[To do]
Could you write out all of the material below again, switching "graphics card" to "video card" and keeping everything else unchanged, but leaving the pictures out?

Pointing data for screenshots

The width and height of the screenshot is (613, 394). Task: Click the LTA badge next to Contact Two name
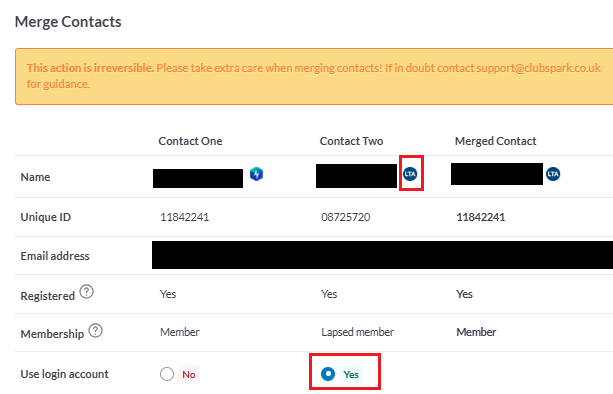click(410, 174)
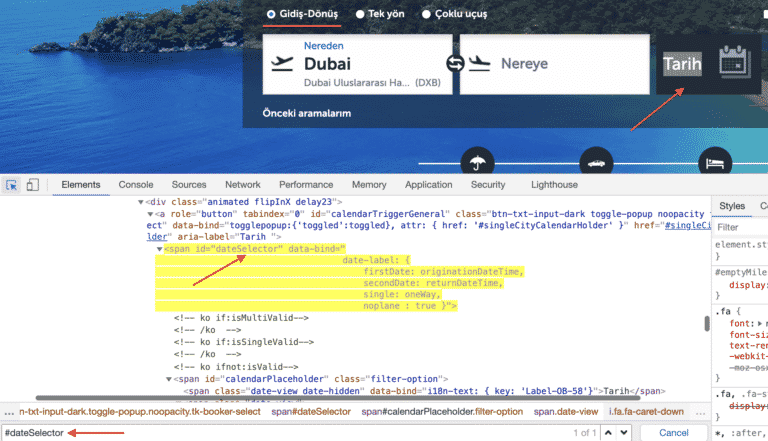The width and height of the screenshot is (768, 441).
Task: Click the umbrella insurance icon
Action: [476, 162]
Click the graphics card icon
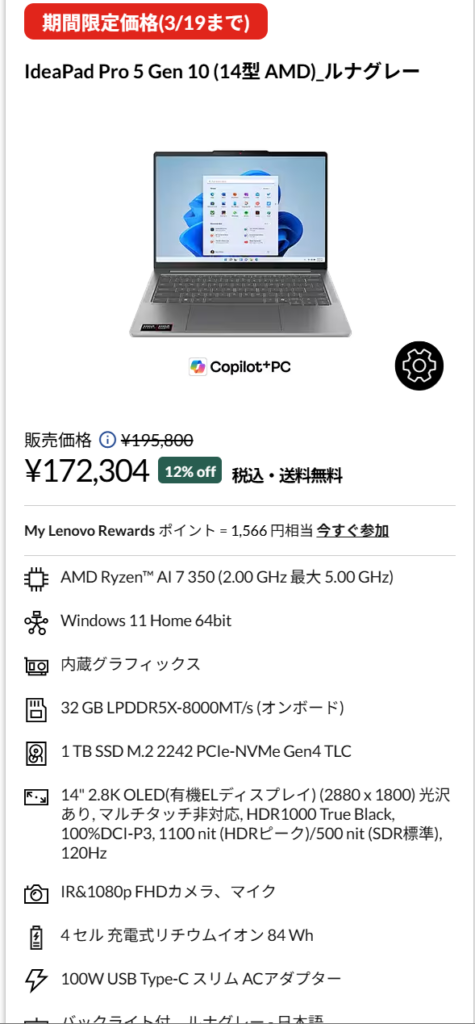Screen dimensions: 475x1024 (36, 666)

[Reply to the exercise]
The width and height of the screenshot is (613, 394). Task: Click the LTA badge next to Contact Two name
click(410, 174)
The width and height of the screenshot is (768, 441).
Task: Click the umbrella insurance icon
Action: [476, 162]
Click the video card icon
Screen dimensions: 475x1024 (36, 666)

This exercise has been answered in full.